[GOAL OF THE EXERCISE]: Quote the line containing "Image resolution: width=1280" and all lines that follow it in the listing below, exactly as written.

[GIVEN RECORDS]:
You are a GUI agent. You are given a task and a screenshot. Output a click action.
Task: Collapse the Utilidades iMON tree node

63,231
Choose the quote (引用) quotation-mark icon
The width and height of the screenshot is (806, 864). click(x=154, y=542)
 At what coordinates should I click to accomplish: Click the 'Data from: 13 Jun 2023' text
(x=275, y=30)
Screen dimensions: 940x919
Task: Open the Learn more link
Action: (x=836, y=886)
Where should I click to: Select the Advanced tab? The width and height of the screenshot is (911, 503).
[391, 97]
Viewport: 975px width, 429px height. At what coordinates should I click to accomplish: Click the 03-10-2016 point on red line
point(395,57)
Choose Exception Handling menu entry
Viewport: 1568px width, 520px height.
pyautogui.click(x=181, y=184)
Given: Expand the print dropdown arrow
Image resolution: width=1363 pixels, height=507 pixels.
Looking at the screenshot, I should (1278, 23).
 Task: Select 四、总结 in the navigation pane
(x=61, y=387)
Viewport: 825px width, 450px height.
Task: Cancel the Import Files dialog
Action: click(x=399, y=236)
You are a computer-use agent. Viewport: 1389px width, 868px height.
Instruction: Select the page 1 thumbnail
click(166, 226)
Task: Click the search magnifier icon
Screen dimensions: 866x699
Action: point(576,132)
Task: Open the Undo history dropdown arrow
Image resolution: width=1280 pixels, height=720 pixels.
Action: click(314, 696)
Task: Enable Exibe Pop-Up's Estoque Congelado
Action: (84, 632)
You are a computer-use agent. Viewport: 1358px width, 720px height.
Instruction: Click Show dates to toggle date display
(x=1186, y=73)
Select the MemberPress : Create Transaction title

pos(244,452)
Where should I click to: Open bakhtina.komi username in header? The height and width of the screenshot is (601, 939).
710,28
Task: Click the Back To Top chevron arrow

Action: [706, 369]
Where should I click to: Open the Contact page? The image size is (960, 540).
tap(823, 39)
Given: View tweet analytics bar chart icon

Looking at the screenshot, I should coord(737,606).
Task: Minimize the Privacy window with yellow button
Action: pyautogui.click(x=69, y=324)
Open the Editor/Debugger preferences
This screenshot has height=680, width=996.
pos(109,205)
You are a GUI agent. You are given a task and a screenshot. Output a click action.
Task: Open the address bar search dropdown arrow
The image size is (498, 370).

[COMPLETED EXERCISE]:
Image resolution: width=1280 pixels, height=720 pixels.
Action: click(314, 696)
Task: Enable Exibe Pop-Up's Estoque Congelado
Action: (84, 632)
You are a computer-use agent. Viewport: 1358px width, 720px height.
Instruction: Click Show dates to toggle date display
(x=1186, y=73)
Select the MemberPress : Create Transaction title

pos(244,452)
Where should I click to: Open bakhtina.komi username in header? The height and width of the screenshot is (601, 939).
710,28
Task: Click the Back To Top chevron arrow

Action: [706, 369]
Where should I click to: Open the Contact page? The image size is (960, 540).
tap(823, 39)
Given: View tweet analytics bar chart icon

Looking at the screenshot, I should coord(737,606).
Task: Minimize the Privacy window with yellow button
Action: pyautogui.click(x=69, y=324)
Open the Editor/Debugger preferences
This screenshot has height=680, width=996.
pos(109,205)
You are a GUI agent. You are given a task and a screenshot. Output a click action.
Task: Open the address bar search dropdown arrow
The image size is (498, 370).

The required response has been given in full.